• Extract provided
Most Helpful Customer Reviews

18 of 19 people found the following review helpful By Robin Benson on November 12, 2003
Format: Hardcover
Who would expect to see such a lavish all-color book about this down-market corner of American publishing, not me but I'm interested in visual popular culture and `It's a Man's World' is really quite a fascinating study of these `slicks', produced from 1950 to 1970. They were edited by a small group of men who put out over six thousand issues of about a hundred and thirty titles. The leading publishers, Magazine Management went bust in 1975 and this particular male market slid predictably into soft porn.

• Given information
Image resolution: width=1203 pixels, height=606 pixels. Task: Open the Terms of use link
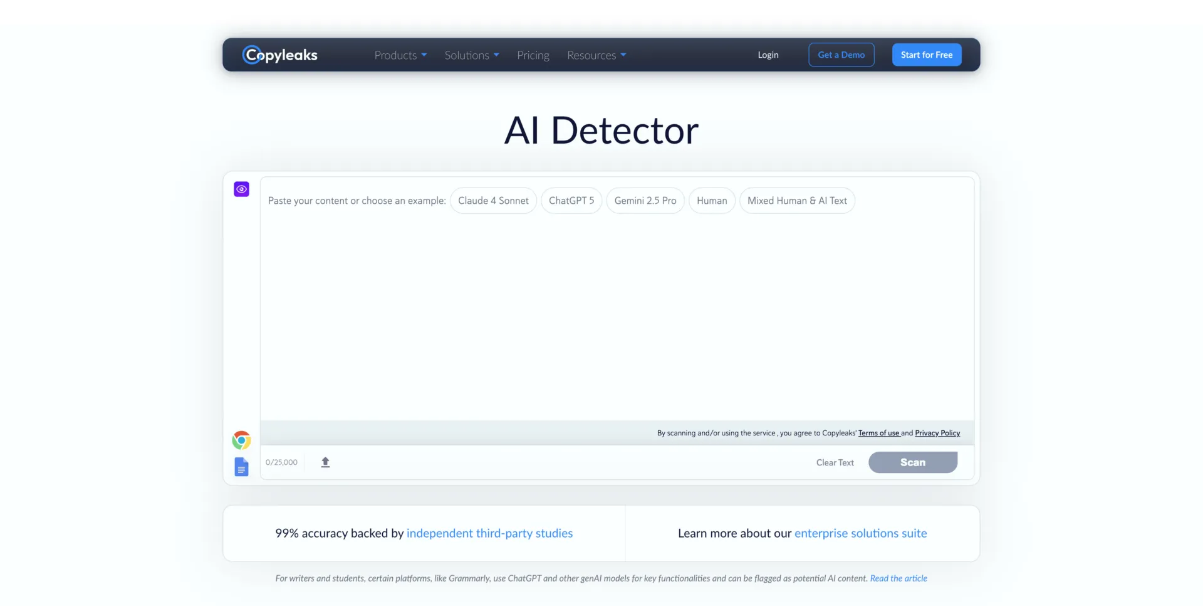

• Set task 1
From the book review, copy the passage starting at "Most Helpful Customer" and ending after "into soft porn.".
• Set task 2
Continue the customer review of the book about men's adventure magazines from its last sentence.

• Exercise result 1
Most Helpful Customer Reviews

18 of 19 people found the following review helpful By Robin Benson on November 12, 2003
Format: Hardcover
Who would expect to see such a lavish all-color book about this down-market corner of American publishing, not me but I'm interested in visual popular culture and `It's a Man's World' is really quite a fascinating study of these `slicks', produced from 1950 to 1970. They were edited by a small group of men who put out over six thousand issues of about a hundred and thirty titles. The leading publishers, Magazine Management went bust in 1975 and this particular male market slid predictably into soft porn.

• Exercise result 2
The book rightly concentrates on the garish, dazzling covers, fortunately they all retain the logos and unbelievable cover lines and there are hundreds to pore over. Each cover (many shown life size) has a caption with the publishing date and where known, the artist's name. Leading illustrators like Mort Kunstler, Norm Eastman and Norman Saunders have a magnificent showing through all the pages. These covers were the USP of this particular market, a few of the magazines inside pages are shown and it seems clear to me that most of the editorial budgets were spent on the cover art. No matter what the title, it would sell better if some female, who always seemed unable to do up all the buttons on her blouse, was in a distressing situation just about to be rescued by a nearby white hunk.

One chapter, The Sadistic Burlesque, covers the titles that are most sought after today. The paintings show sadistic extremes, mostly by Nazis or Commies, yet they were displayed on newsstands across the nation to be bought by any male. Perhaps for obvious reasons many of these covers have no artist credit.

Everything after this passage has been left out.